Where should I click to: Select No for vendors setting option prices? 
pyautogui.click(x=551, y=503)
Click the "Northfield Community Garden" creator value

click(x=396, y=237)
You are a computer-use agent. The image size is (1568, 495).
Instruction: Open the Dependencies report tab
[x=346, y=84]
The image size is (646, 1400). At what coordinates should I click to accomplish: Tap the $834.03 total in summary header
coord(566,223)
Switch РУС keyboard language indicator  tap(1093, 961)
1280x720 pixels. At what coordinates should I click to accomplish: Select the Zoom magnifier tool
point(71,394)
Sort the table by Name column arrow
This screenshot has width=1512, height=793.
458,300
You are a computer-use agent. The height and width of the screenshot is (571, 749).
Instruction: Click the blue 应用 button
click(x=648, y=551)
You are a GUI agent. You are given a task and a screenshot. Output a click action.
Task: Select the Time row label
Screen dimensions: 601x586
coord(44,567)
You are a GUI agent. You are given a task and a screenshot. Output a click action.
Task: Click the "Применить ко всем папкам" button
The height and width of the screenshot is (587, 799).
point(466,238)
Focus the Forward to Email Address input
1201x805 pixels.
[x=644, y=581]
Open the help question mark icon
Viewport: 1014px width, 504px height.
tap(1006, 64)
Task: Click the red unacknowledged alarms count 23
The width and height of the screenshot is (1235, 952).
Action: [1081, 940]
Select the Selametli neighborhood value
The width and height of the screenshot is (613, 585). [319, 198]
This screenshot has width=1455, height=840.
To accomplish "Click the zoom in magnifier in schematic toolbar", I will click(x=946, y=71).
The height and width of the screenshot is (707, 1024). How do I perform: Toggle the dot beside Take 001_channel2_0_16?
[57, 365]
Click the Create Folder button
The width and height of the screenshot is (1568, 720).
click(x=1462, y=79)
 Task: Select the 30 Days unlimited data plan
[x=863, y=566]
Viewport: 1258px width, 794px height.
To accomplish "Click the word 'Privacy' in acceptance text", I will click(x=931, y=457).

□ □ □

Task details: Scan the data above, find each line with "will", and copy it.

Reply:
To accomplish "Click the zoom in magnifier in schematic toolbar", I will click(x=946, y=71).
To accomplish "Click the word 'Privacy' in acceptance text", I will click(x=931, y=457).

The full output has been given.